Ich glaube nicht, dass ich jemals ein negatives Frauenbild hatte, aber ich glaube, in Das Spiel war es sehr objektivierend. Die ganze Prämisse des Spiels ist Objektivierung, wenn man darüber nachdenkt. Ich glaube, mein Selbstwertgefühl war so niedrig, dass ich versucht habe, mein Selbstwertgefühl aus den Körpern anderer Leute zu ziehen. Das andere Geschlecht war für mich ein Weg, mich selbst besser zu fühlen, anstatt einfach jeden als Individuum und menschliches Wesen zu sehen.

In The Truth begann ich mit der Idee, dass ich irgendwie in den Erwartungen gefangen war – und es mussten nicht Frauen sein, es kann jede Beziehung sein, wenn ich schwul wäre, wären es Männer – und ich denke, am Ende habe ich das losgelassen. Für mich ist es eine Reise, um Liebe und Verbundenheit zu finden und keine Angst vor Verbundenheit und Liebe zu haben.

Was ist mit der Art, wie du andere Männer siehst? Hat sich das geändert, seit du „Das Spiel“ geschrieben hast?

Wenn sich etwas geändert hat, dann vielleicht, dass ich eine Menge Unterscheidungen über Männer und Frauen gemacht habe und was evolutionär ist und was nicht. Jetzt sehe ich diese Unterscheidungen nicht mehr als wahr an, ich denke, die meisten dieser Dinge sind völlig kulturell bedingt. In der Verführungsgemeinschaft, über die das Spiel berichtet, gibt es eine Menge wirklich ungesunder Überzeugungen: die ganze Prämisse, in die Welt der Verführung einzusteigen, stellt wirklich eine Kluft zwischen dir und dem Geschlecht auf, das du zu verführen versuchst.

Sicherlich hat „The Game“ die Verführungsgemeinschaft vor der Welt bloßgestellt, was auch immer das bedeutet, ob das eine gute oder eine schlechte Sache war, wissen wir nicht. Das war auf jeden Fall nicht die Absicht. Die Absicht war, dass ich einfach diese interessante Gemeinschaft gefunden und eine Reise durch sie unternommen habe, ohne zu ahnen, welche Auswirkungen das haben könnte.

Sie haben einen kleinen Sohn.

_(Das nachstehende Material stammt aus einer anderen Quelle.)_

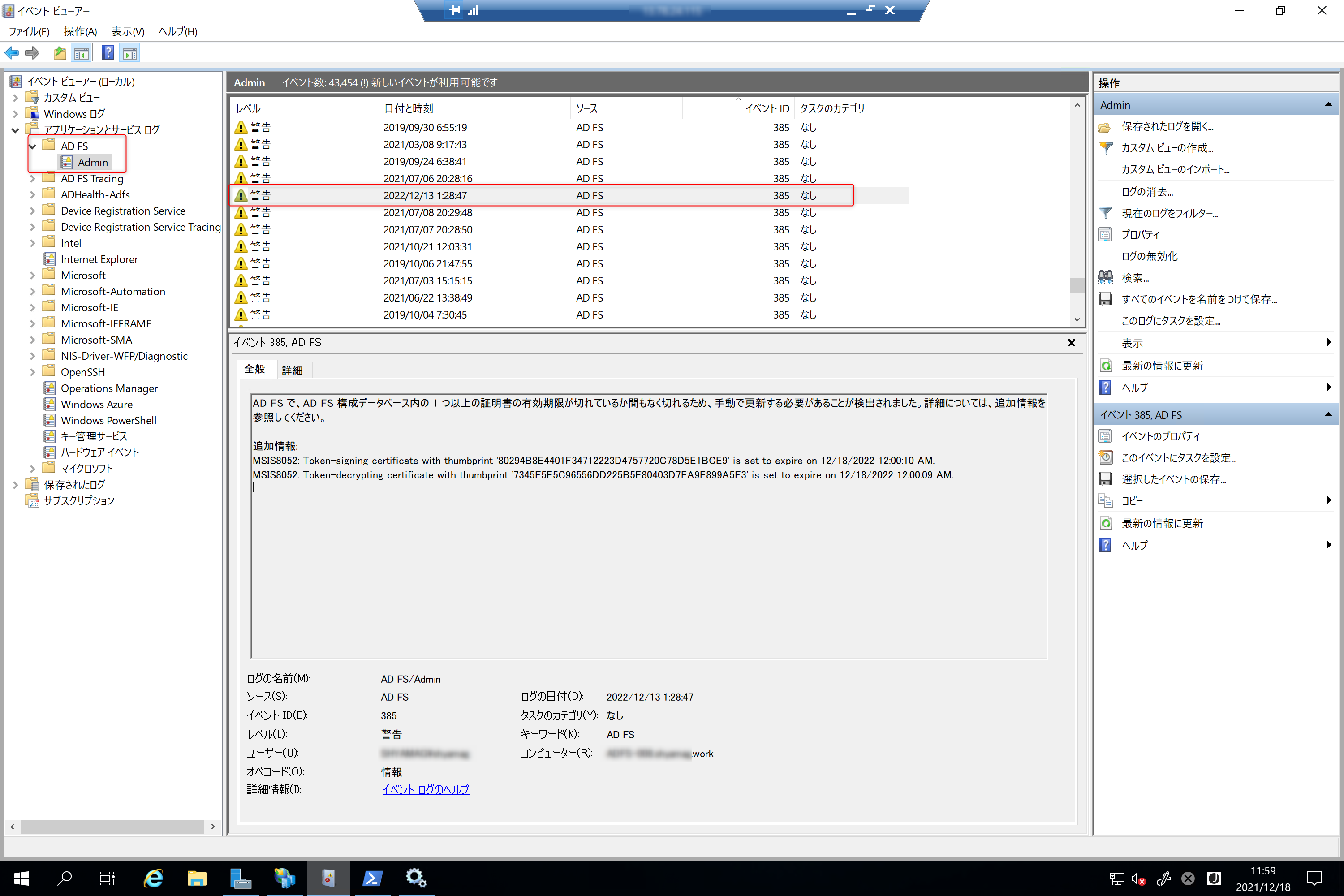Click save all events floppy icon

Würdest du wollen, dass er das Spiel liest?

Die eigentliche Idee ist, dass ich ihn hoffentlich mit so viel Selbstwertgefühl erziehe, dass er das Spiel nicht lesen muss. Denn „Das Spiel“ ist für mich mehr als alles andere ein Buch über männliche Unsicherheit.

Und ein Teil von „Die Wahrheit“ ist ein Versuch, mich selbst zu erziehen, weil ich vielleicht nicht von meinen Eltern oder von der Kultur erzogen wurde, und das ist es, was jedes Buch ist. Und ich denke, in unserer Kultur gehen wir ins Krankenhaus, wenn wir krank sind, wir gehen in die Schule, um zu lernen, aber wir tun nichts für unsere emotionale Gesundheit.

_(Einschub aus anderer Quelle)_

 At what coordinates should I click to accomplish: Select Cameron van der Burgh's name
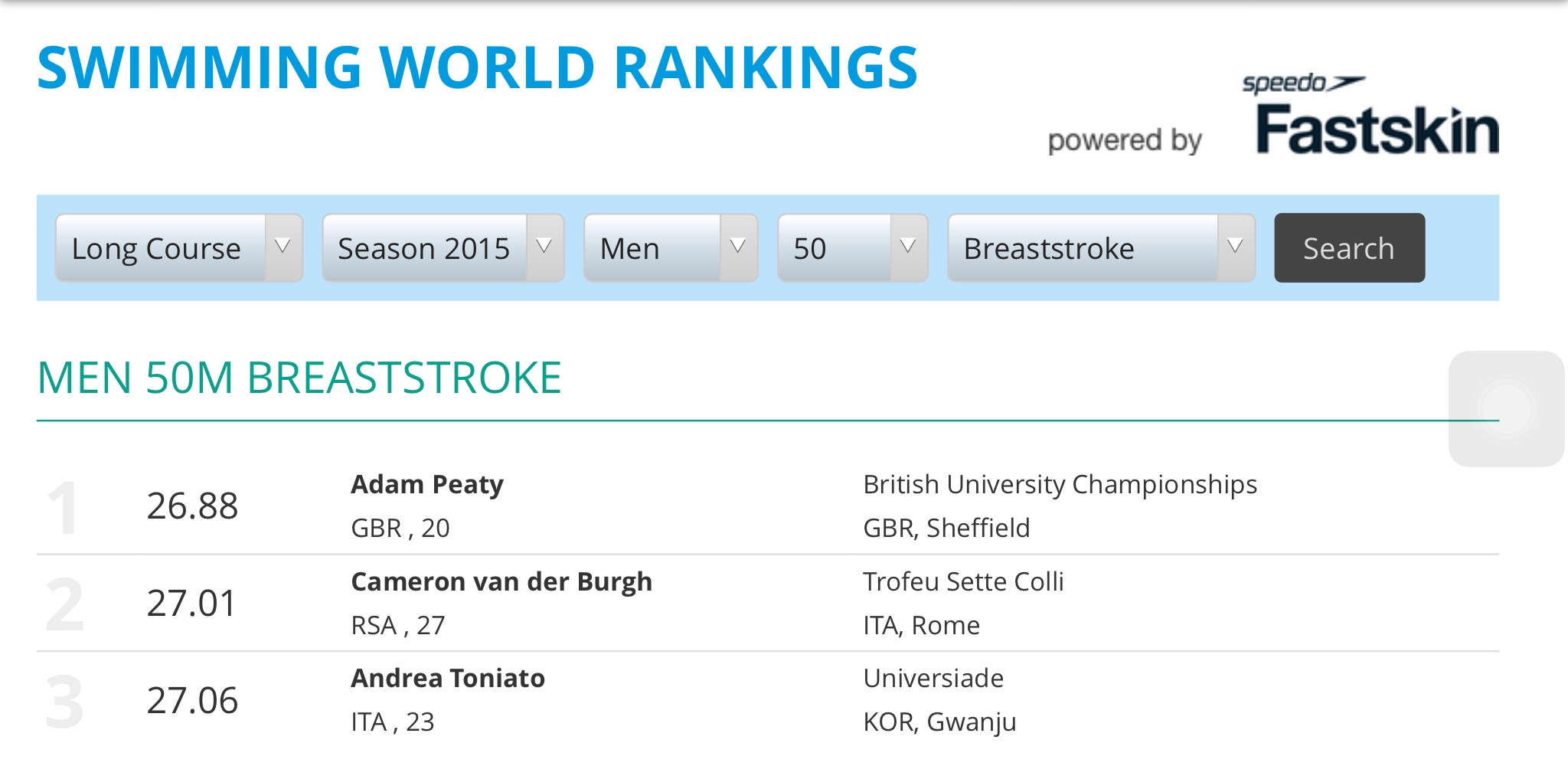coord(501,582)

Für mich war Die Wahrheit so etwas wie eine späte emotionale Erziehungsmaßnahme. Die Botschaft ist, Werkzeuge zu geben, mit denen man sich selbst betrachten kann, damit man sein Leben, seine Karriere, seine Beziehung, sein eigenes Glück nicht sabotiert.

Das ist es, was ich hoffe. Wir werden sehen.